Thursday night, after a day of watching blowing snow accumulate outside the office windows during the second day of our first major storm of the season, I got into my car to go home. I'd not ridden my Ural due to worsening road conditions and the fact that I wanted to attend a funeral at Fort Logan. That funeral, scheduled for Thursday, was delayed due to weather till Friday. I had even worn my good suit! OK, my only suit.
I took the E-470 slab home, avoiding most of the side roads I usually use to get home. They were covered in snow and ice and the slab was just wet. Easy choice. I went to tank up before heading home and found my right front tire riding low and almost out of air!
I tried to use the gas station's air pump but it was isolated by an expanse of snow, a good foot or more high, I could not get my car close enough to reach the hose.
I limped on home, in the snowy ruts of the neighborhood streets hoping to get to the garage and my own air compressor. Alas, it was not to be. Soon as Liesl's front end hit the piled up snow past the entrance of the cul-de-sac, she was sucked in and became well and truly stuck!
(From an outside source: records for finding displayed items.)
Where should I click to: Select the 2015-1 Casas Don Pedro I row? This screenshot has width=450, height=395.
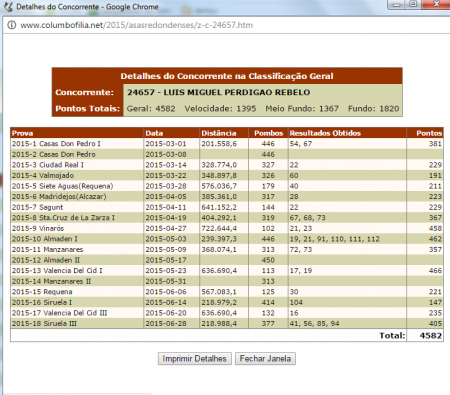(x=227, y=144)
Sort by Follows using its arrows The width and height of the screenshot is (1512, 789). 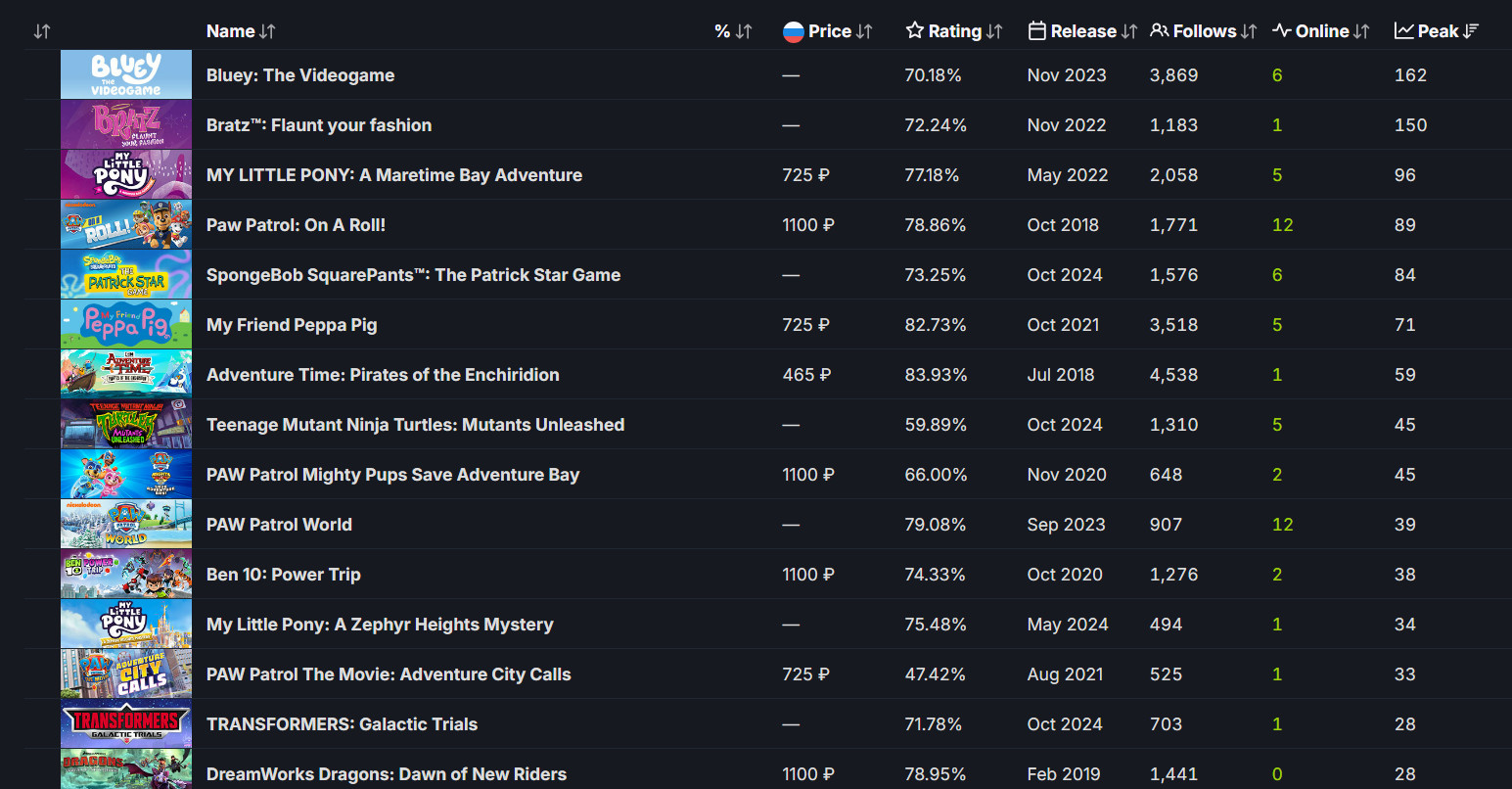tap(1249, 31)
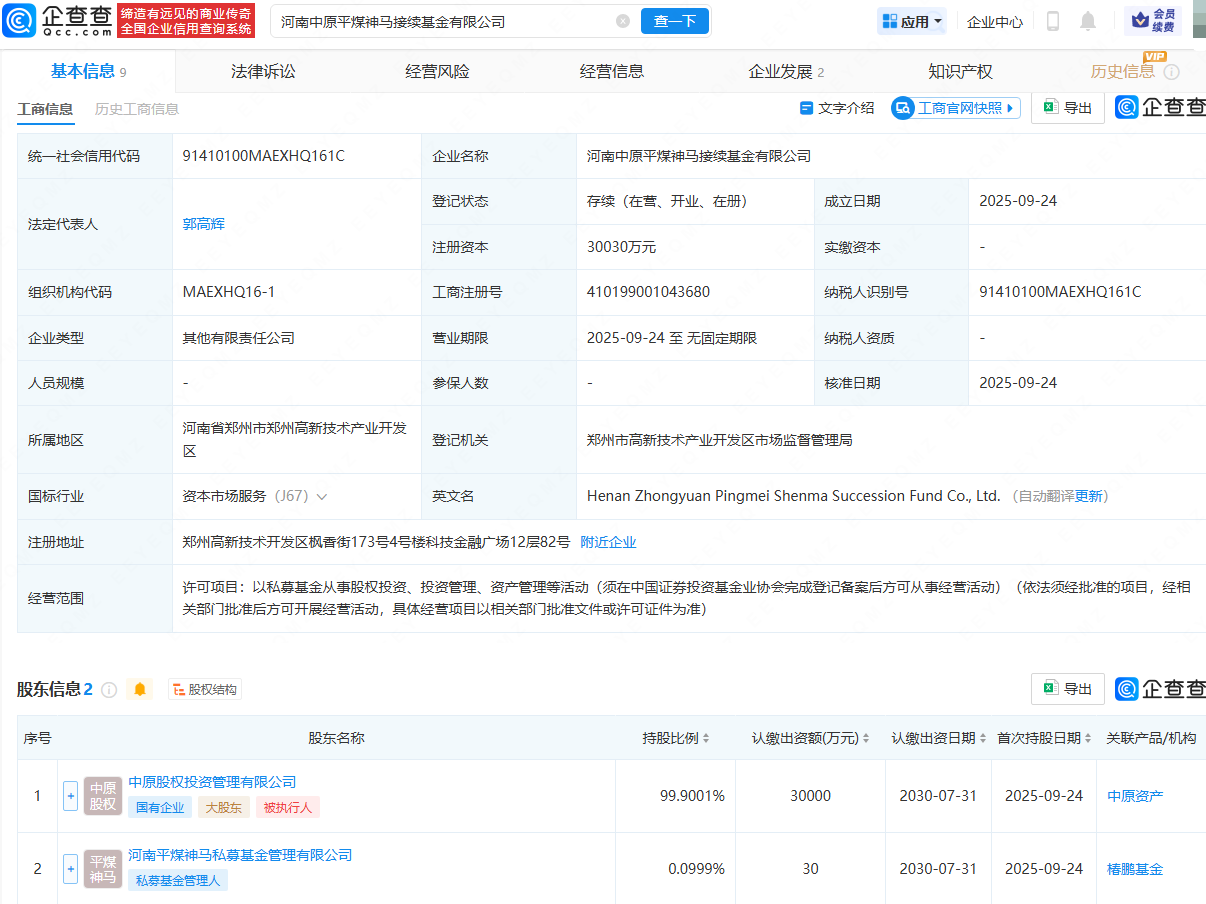Expand row for 中原股权投资管理有限公司
Viewport: 1206px width, 904px height.
[x=70, y=796]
After several attempts to get moving, I gave up, walked to my garage. I changed into work clothes and fired up the snow blower to clear a path to my driveway:
Soon enough, I had a path cleared, and poor Liesl struggled out of her predicament and we made it up the driveway and into the garage. Not a moment too soon either as this was how her right front wheel looked once parked:
I let things melt off her while I went back out to finish clearing a path clear to the entrance of the cul-de-sac.
Once finished, I cleared off the remaining ice, jacked up the right front quarter of the car and examined the tire. It seemed undamaged, it had just popped off the bead of the wheel. Hoping against hope, I applied air from my compressor and presto the tire inflated and I heard the popping sound as the inner walls of the tire seated into the bead of the wheel.
I checked it this morning before I headed out on Natasha and the tire was still holding pressure! I did not trust it though and besides, had decided to ride Natasha anyways.
I left the house at 6am, and had the roads mostly to myself. The snowy ruts of the neighborhood streets had hardened to rock hard consistency and I bounced along all the way to the E-470 Gartrell on ramp. No pictures, it was just wet riding on the slab, both myself and the rig would end up coated with road spray liberally laced with magnesium chloride!
The last mile to work, after exiting on Peoria Street, was packed and icy snow covered road. I slid a bit onto Belford Avenue but recovered nicely from a frozen wheel rut which wanted to drag my front wheel off towards the left.
I started the ride with temperatures in the low 20s and packed snow/icy roads. I would ride to the funeral with temperatures in the high 30s and melting slushy roads; and commute home in the low 40s and drying roads. Ya gotta love Colorado weather!
For her great performance on snow, I stopped at a car wash and sprayed all the road spray and magnesium chloride from Natasha. Dripping wet, we both rode home to a cul-de-sac where you could see the pavement, I expect most of the snow will be gone by Monday.